The reason the Avalanche Method works is that, of the two most popular methods for paying off credit card debt, it’s faster and saves more money. The problem with the Avalanche Method is that it feels a lot like watching the tortoise race the hare when you first start, though it can feel as exciting as a Greyhound race toward the end.
The Avalanche Method has its fans, and it’s a good option, even if you only pay off a portion of your credit card debt. However, lesser-known methods may be better options for most people.
3. The Debt Lasso Method
The Debt Free Guys™ Debt Lasso Method is a combination of debt consolidation and the Avalanche Method. The Debt Lasso Method has you get all your credit card interest rates as low as possible, ideally transferring to 0% interest rate credit card offers with no annual fees. Almost anything lower than what you’re paying now, though, is helpful.
Next, pay off your credit card debt as fast as possible by making whatever payments you were before your credit card transfers plus all your interest savings to your credit cards. Follow the Avalanche Method to first pay off any remaining credit cards with interest rates, highest to lowest. Continue until your credit card debt is completely paid off.
The Debt Lasso Method isn’t without its consequences, too. You’ll likely pay a fee, anywhere from 3% to 5%, to transfer your debt from your original cards to your new card. These costs are typically recouped in interest savings if you stick with the Debt Lasso Method until all your credit cards are paid off.
If you miss or are late on a payment to your new credit card, you may forfeit your low-interest rate for a higher rate. Such an error could negate the value of the Debt Lasso Method. Therefore, read and understand the fine print on any offer you consider using, and avoid missing or being late on your payments.
With these caveats in mind, the Debt Lasso Method is the fastest and cheapest way to pay off credit card debt.
4. The Debt Spiral Method
The lesser-known Debt Spiral Method is a combination of the Snowball and Avalanche methods. It was created by a now inactive blog, The Frugal Fan.
Rather than focusing on the credit card with the smallest balance or the highest interest rate first, the Debt Spiral Method suggests dividing your credit debt balances by their interest rates and then paying off your credit cards from the smallest to largest calculation.
The Debt Spiral does two things. It lowers the total interest you’d pay using no strategy and more evenly spreads out your wins. This can help keep you motivated over the duration it takes to pay off your credit cards.
While this method does give you the best of both the Snowball and Avalanche methods and it’s more cost-effective than the Snowball Method, it’s more expensive than the Avalanche and Debt Lasso methods.
5. The Just Hustle Method
The Just Hustle Method was coined by us for the purpose of including the strategy of simply working hard to pay off all your credit cards. Many people have fluctuating or inconsistent incomes. Follow any method designed around a traditional pay cycle if you’re not on a traditional pay cycle can feel like you’re set up for failure the moment you veer off course.
Likewise, the previous four methods rely on you no longer using your credit cards. For many, unfortunately, that’s not an immediate option.
Therefore, at the very least, make your minimum monthly payments.
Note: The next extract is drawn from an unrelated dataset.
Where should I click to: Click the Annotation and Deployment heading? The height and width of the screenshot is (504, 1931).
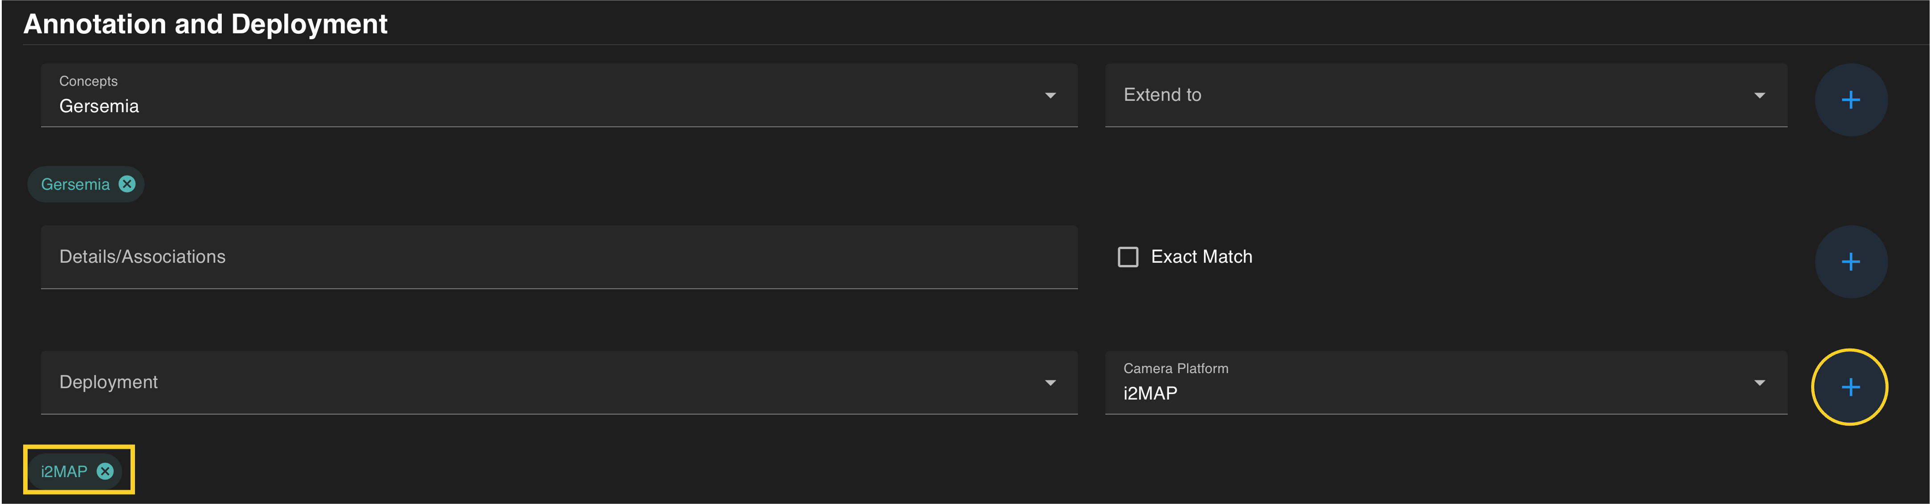205,24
When you have the extra money, whether you have just a few dollars or a large amount, put it toward the credit card that makes the most sense at the time.
To be fair, these aren’t the only solutions for paying off credit card debt. Other options include filing for bankruptcy, hiring a debt consolidation company and filing for a settlement. All of these have their pros and cons, not least of which is they can be extremely expensive. As for the fastest and cheapest ways to pay off credit cards, these five are your best options.